— WHAT THIS TASK INVOLVES —
Reproduce every one of the following records word for word, line by line.

— MATERIAL PROVIDED —
# # # # #
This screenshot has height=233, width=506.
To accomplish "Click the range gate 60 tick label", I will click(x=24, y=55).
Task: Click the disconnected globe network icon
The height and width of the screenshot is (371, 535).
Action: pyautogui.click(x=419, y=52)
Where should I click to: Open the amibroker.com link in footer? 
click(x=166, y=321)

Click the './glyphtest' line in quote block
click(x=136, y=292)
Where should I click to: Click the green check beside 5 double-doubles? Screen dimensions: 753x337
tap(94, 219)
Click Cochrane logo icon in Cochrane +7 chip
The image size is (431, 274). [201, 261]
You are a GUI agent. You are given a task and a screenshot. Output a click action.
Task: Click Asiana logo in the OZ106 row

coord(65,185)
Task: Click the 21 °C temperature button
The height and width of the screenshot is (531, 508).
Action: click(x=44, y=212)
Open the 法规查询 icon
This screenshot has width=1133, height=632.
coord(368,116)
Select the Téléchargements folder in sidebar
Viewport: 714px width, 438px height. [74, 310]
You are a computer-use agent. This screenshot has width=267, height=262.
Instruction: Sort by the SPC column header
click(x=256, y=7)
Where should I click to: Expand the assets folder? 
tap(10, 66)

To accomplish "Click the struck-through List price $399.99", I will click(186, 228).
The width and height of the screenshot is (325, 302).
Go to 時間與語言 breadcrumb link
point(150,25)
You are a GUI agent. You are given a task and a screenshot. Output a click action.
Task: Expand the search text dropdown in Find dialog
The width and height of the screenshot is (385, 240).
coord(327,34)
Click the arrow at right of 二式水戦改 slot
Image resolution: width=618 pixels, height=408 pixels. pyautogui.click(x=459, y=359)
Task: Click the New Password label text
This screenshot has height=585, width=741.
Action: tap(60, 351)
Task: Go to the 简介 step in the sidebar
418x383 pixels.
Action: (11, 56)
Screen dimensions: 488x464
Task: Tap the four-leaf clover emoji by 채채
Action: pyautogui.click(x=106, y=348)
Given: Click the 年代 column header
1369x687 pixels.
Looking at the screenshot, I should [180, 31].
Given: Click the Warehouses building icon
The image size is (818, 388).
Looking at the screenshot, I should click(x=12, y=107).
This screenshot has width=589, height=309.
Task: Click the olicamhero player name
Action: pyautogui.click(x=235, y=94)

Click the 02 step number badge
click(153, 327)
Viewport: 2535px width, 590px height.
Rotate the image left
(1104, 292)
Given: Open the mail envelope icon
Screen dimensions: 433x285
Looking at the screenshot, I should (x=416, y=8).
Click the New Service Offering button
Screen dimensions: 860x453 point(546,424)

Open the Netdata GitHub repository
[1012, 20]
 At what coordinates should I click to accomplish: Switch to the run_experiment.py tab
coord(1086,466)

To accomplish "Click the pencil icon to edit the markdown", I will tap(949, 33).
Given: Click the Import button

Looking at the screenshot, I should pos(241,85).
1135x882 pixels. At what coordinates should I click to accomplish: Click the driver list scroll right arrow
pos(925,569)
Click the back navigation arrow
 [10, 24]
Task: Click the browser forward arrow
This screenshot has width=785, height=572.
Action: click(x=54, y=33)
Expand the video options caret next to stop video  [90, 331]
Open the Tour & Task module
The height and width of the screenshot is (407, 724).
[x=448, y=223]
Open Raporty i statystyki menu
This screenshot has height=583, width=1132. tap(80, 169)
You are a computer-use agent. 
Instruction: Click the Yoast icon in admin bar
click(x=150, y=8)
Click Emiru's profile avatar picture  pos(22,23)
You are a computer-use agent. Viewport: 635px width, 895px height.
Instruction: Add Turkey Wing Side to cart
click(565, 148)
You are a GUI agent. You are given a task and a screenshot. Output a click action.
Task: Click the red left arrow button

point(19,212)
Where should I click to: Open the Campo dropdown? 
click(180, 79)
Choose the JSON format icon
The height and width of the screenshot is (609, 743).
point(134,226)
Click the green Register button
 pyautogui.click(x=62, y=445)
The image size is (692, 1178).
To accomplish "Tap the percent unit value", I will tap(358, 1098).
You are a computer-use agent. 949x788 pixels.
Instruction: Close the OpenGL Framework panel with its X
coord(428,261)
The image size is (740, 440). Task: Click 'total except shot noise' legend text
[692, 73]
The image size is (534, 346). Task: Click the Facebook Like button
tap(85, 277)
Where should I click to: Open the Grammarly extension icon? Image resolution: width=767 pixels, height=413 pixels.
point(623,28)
# # # # #
— TASK SOLUTION —
This screenshot has height=233, width=506.
To accomplish "Click the range gate 60 tick label", I will click(x=24, y=55).
Task: Click the disconnected globe network icon
The height and width of the screenshot is (371, 535).
Action: pyautogui.click(x=419, y=52)
Where should I click to: Open the amibroker.com link in footer? 
click(x=166, y=321)

Click the './glyphtest' line in quote block
click(x=136, y=292)
Where should I click to: Click the green check beside 5 double-doubles? Screen dimensions: 753x337
tap(94, 219)
Click Cochrane logo icon in Cochrane +7 chip
The image size is (431, 274). [201, 261]
You are a GUI agent. You are given a task and a screenshot. Output a click action.
Task: Click Asiana logo in the OZ106 row

coord(65,185)
Task: Click the 21 °C temperature button
The height and width of the screenshot is (531, 508).
Action: click(x=44, y=212)
Open the 法规查询 icon
This screenshot has width=1133, height=632.
coord(368,116)
Select the Téléchargements folder in sidebar
Viewport: 714px width, 438px height. [74, 310]
You are a computer-use agent. This screenshot has width=267, height=262.
Instruction: Sort by the SPC column header
click(x=256, y=7)
Where should I click to: Expand the assets folder? 
tap(10, 66)

To accomplish "Click the struck-through List price $399.99", I will click(186, 228).
The width and height of the screenshot is (325, 302).
Go to 時間與語言 breadcrumb link
point(150,25)
You are a GUI agent. You are given a task and a screenshot. Output a click action.
Task: Expand the search text dropdown in Find dialog
The width and height of the screenshot is (385, 240).
coord(327,34)
Click the arrow at right of 二式水戦改 slot
Image resolution: width=618 pixels, height=408 pixels. pyautogui.click(x=459, y=359)
Task: Click the New Password label text
This screenshot has height=585, width=741.
Action: tap(60, 351)
Task: Go to the 简介 step in the sidebar
418x383 pixels.
Action: (11, 56)
Screen dimensions: 488x464
Task: Tap the four-leaf clover emoji by 채채
Action: pyautogui.click(x=106, y=348)
Given: Click the 年代 column header
1369x687 pixels.
Looking at the screenshot, I should [180, 31].
Given: Click the Warehouses building icon
The image size is (818, 388).
Looking at the screenshot, I should click(x=12, y=107).
This screenshot has width=589, height=309.
Task: Click the olicamhero player name
Action: pyautogui.click(x=235, y=94)

Click the 02 step number badge
click(153, 327)
Viewport: 2535px width, 590px height.
Rotate the image left
(1104, 292)
Given: Open the mail envelope icon
Screen dimensions: 433x285
Looking at the screenshot, I should (x=416, y=8).
Click the New Service Offering button
Screen dimensions: 860x453 point(546,424)

Open the Netdata GitHub repository
[1012, 20]
 At what coordinates should I click to accomplish: Switch to the run_experiment.py tab
coord(1086,466)

To accomplish "Click the pencil icon to edit the markdown", I will tap(949, 33).
Given: Click the Import button

Looking at the screenshot, I should pos(241,85).
1135x882 pixels. At what coordinates should I click to accomplish: Click the driver list scroll right arrow
pos(925,569)
Click the back navigation arrow
 [10, 24]
Task: Click the browser forward arrow
This screenshot has width=785, height=572.
Action: click(x=54, y=33)
Expand the video options caret next to stop video  [90, 331]
Open the Tour & Task module
The height and width of the screenshot is (407, 724).
[x=448, y=223]
Open Raporty i statystyki menu
This screenshot has height=583, width=1132. tap(80, 169)
You are a computer-use agent. 
Instruction: Click the Yoast icon in admin bar
click(x=150, y=8)
Click Emiru's profile avatar picture  pos(22,23)
You are a computer-use agent. Viewport: 635px width, 895px height.
Instruction: Add Turkey Wing Side to cart
click(565, 148)
You are a GUI agent. You are given a task and a screenshot. Output a click action.
Task: Click the red left arrow button

point(19,212)
Where should I click to: Open the Campo dropdown? 
click(180, 79)
Choose the JSON format icon
The height and width of the screenshot is (609, 743).
point(134,226)
Click the green Register button
 pyautogui.click(x=62, y=445)
The image size is (692, 1178).
To accomplish "Tap the percent unit value", I will tap(358, 1098).
You are a computer-use agent. 949x788 pixels.
Instruction: Close the OpenGL Framework panel with its X
coord(428,261)
The image size is (740, 440). Task: Click 'total except shot noise' legend text
[692, 73]
The image size is (534, 346). Task: Click the Facebook Like button
tap(85, 277)
Where should I click to: Open the Grammarly extension icon? Image resolution: width=767 pixels, height=413 pixels.
point(623,28)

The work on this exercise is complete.